The group took part in a challenge to reduce stillbirths as part of Safer Care Victoria’s Safer Baby Collaborative, which involved hospitals pledging to reach a 30 per cent reduction.
Pleasingly, Dandenong Hospital achieved an incredible 30 per cent reduction in the stillbirth rate over two years, meeting the target that all hospitals pledged to meet.
Registered Midwife Jessica Forrer, who was part of the team at Dandenong, said it was great to see their hard work pay off.
“It was so good to be a part of the team when achieving that, and seeing the other midwives Sarah and Karen put in so much work was amazing,” she said.
“It’s been going on for the past two years, so it was a really huge achievement to see our hard work make a difference.”
The team worked on five elements to reduce stillbirths during the collaborative, including smoking cessation and increasing referrals to QUIT helpline, educating women to sleep on their side from 28 weeks, management and detection of fetal growth restriction, managing and increasing awareness of decreased fetal movements and shared decision making around the timing of birth and induction of labour planning.
Jessica said it was important to reduce stillbirths because many pregnant women don’t know it could happen to them – and the effects are lifelong and devastating.
“As a clinician, I’ve seen the effect stillbirth has firsthand on women, and I’ve been with them when they’ve found out, and the effects on themselves and their family are just awful,” she said.
“That’s why we are trying to talk about it more and find risk factors about why it happens to educate women because it does affect them for the rest of their life.”
Clinical midwife specialist Sarah Burke, who also helped to lead the study, said it was a real testament to the team’s hard work to achieve such a high reduction even with the challenges presented by COVID-19.
“Phase two started in the heart of COVID, so telehealth was introduced and we didn’t know if that would impact our service and if we’d be able to do it,” she said.
“We worked really hard to educate healthcare professionals and women to make sure we could still achieve it.”
Sarah said even though the study had ended, the team was still working on implementing measures to reduce stillbirth rates.

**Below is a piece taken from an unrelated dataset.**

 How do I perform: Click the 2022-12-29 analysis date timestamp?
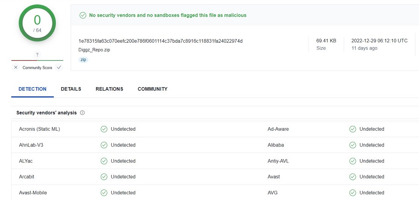[x=379, y=41]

“We’re still continuing to work towards decision making around timing of birth and using a BRAIN acronym to help clinicians and women to make informed decisions around when their birth will be,” she said.
The BRAIN acronym helps patients and nurses make informed decisions by discussing the benefits and risks, considering alternative solutions, listening to your intuition and weighing up the consequences of doing nothing.